## Short Segments
Building memory-efficient Transformers just got easier with xFormers, a toolkit for fast, memory-efficient models on GPUs. Today, we'll explore how xFormers combines packed sequences, GQA, ALiBi, SwiGLU, and causal attention to optimize Transformer models. Coming up, we'll dive into MiniMax's new sparse attention method, which promises to revolutionize long-context AI models. Memory-efficient Transformers are now within reach thanks to xFormers, a practical toolkit for building fast models on GPUs. This tutorial demonstrates how xFormers validates memory-efficient attention against standard implementations, comparing speed and memory consumption across various sequence lengths. By integrating techniques like causal masking, packed variable-length sequences, and custom ALiBi positional biases, xFormers enables the creation of a trainable GPT-style model. With SwiGLU feed-forward layers and automatic mixed-precision training, developers can achieve significant improvements in model efficiency. This approach not only enhances performance but also reduces the computational burden, making it a valuable tool for developers working with large-scale AI models.
## Feature Story
MiniMax's new sparse attention method, MSA, is set to transform AI model efficiency by tackling the quadratic cost of softmax attention in long contexts. MSA, or MiniMax Sparse Attention, introduces a two-branch system that factors attention into an Index Branch and a Main Branch. The Index Branch determines which key-value blocks each query should access, while the Main Branch performs exact softmax attention over those blocks. This approach significantly reduces computational costs, as MSA scales with a fixed budget per query, unlike traditional dense attention that scales with the full context. By sharing selection within each GQA group, MSA allows different groups to focus on distinct long-range regions, enhancing model flexibility.

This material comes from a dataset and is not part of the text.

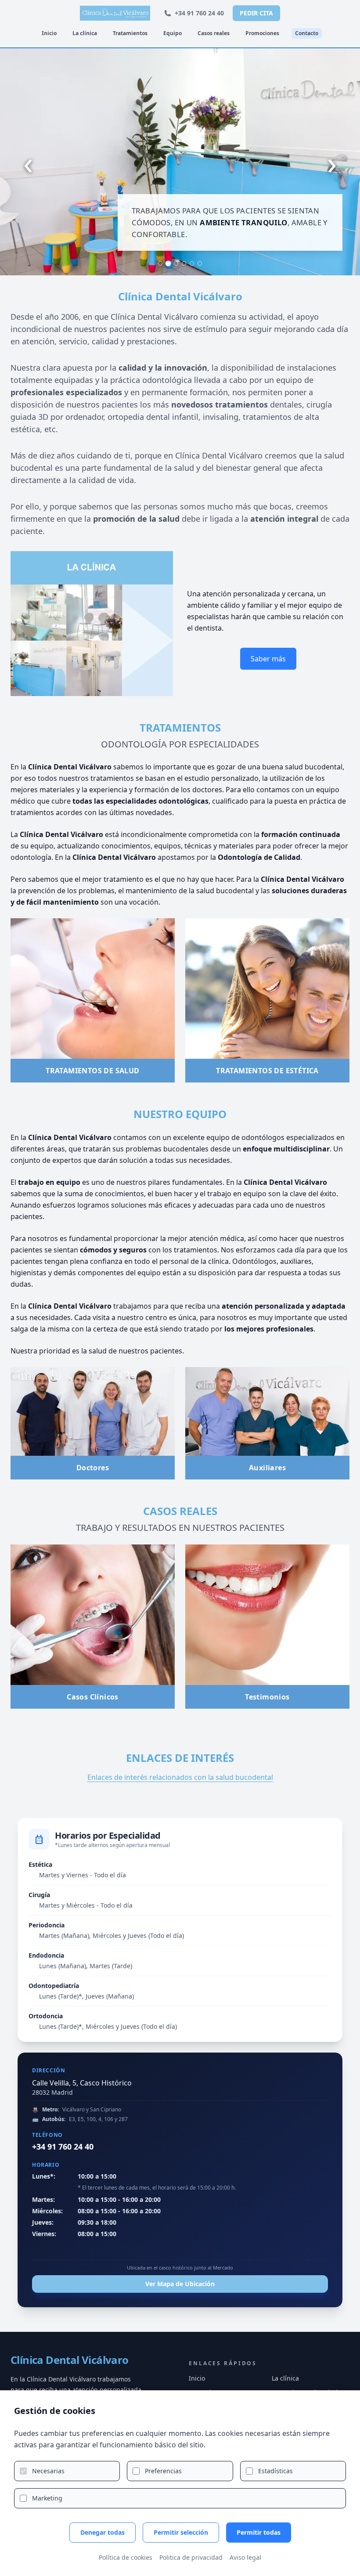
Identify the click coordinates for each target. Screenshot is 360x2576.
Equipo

MiniMax has tested this method within a 109B-parameter Mixture-of-Experts model, trained with native multimodal data, and has open-sourced an inference kernel alongside the production model, MiniMax-M3. MiniMax-M3, available on NVIDIA accelerated infrastructure, supports up to 1M tokens and offers a 15.6× speed-up in decoding, making it a game-changer for long-context reasoning and creative tasks. This development addresses the challenges of fragmented AI pipelines by enabling a single multimodal system, reducing complexity and costs. As AI models continue to grow in size and capability, innovations like MSA are crucial for maintaining efficiency and scalability. With MiniMax's advancements, developers can expect more streamlined workflows and enhanced performance in AI applications.